Au moment de lui annoncer la nouvelle, je me sens à la fois très excitée et terrifiée. Car malgré tous les avantages dont Colin et moi avons discuté avec enthousiasme en quittant ensemble les studios, j’ai toujours comme un pressentiment devant la nouvelle tournure des événements.
—
Bonjour ! Quoi de neuf ?
Je réussis à balbutier :
— Une des chaînes nationales envisage de programmer Réveil tonique.
Un silence de mort s’installe. Kirk est en train de digérer l’information, et j’imagine toutes les réponses qu’il peut me faire : un hoquet de surprise, un rire nerveux, quelques vannes comme quoi je suis prédestinée à passer toute ma vie en justaucorps jaune…
Mais il y en a une que je n’avais pas prévue.
— C'est génial ! Si tu savais comme je suis content pour toi, Angie ! Il faut fêter ça… Tu veux que je réserve une table au Blue Water Grill ?
C’est en entendant prononcer le nom de ce restaurant, celui que Kirk garde en réserve pour les grandes occasions (comme le jour où il a décroché son premier client) que je prends la mesure de ce qui m’arrive. Tout à coup, je me sens tout excitée que ma carrière d’actrice, qui commençait à piétiner, soit enfin sur le point de me propulser sur le devant de la scène.

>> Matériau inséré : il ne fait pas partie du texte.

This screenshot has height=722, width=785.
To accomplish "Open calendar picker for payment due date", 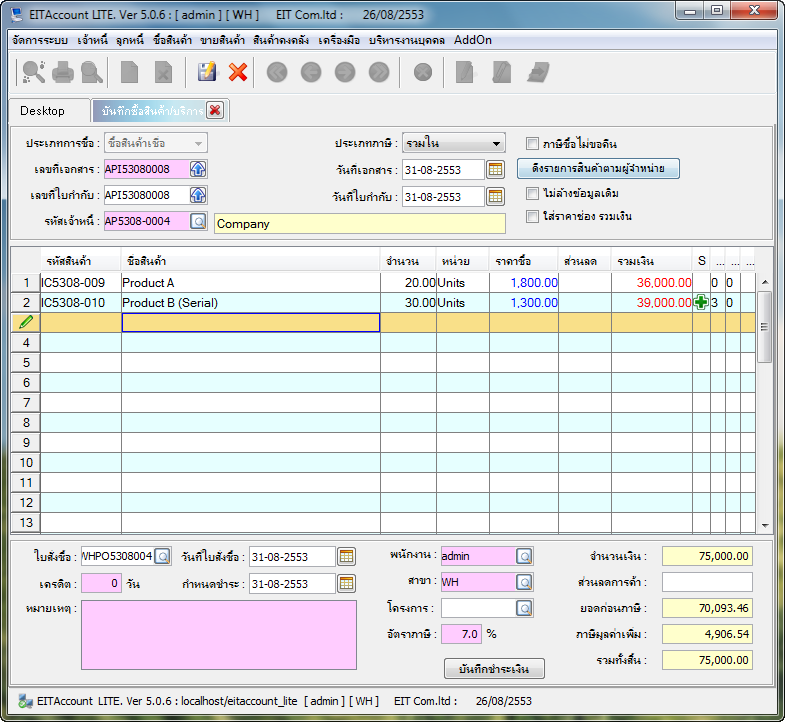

Mais je préfère refréner mon enthousiasme. Je suggère d’aller plutôt au Jimmy Chen, un restaurant chinois à deux pas de chez Kirk. Nous y allons souvent, lorsqu’une envie de poulet au gingembre ou de porc au caramel nous prend. Après tout, aucun contrat n’a encore été signé. Rien n’est sûr.
Pourtant, une fois assise devant mon assiette de poulet au gingembre, et tandis que Kirk me verse un nouveau verre de vin — un choix un peu inhabituel chez Jimmy, mais ce soir on a quelque chose à fêter ! —, j’ai le sentiment que ma vie a un sens.
Surtout lorsque Kirk me lance d’un air réjoui, par-dessus nos assiettes encore pleines :
— Tout arrive en même temps. Dès que je réussirai à vendre mon projet à Norwood, j’aurai enfin le gros poisson qu’il me faut pour faire décoller ma boîte. Et si tu décroches ce contrat, Angie, tu peux devenir riche !
— C'est vrai.
Je pense à mes récentes dépenses. C’est vrai que j’ai particulièrement besoin d’argent en ce moment.
Puis Kirk me regarde d’un air presque timide.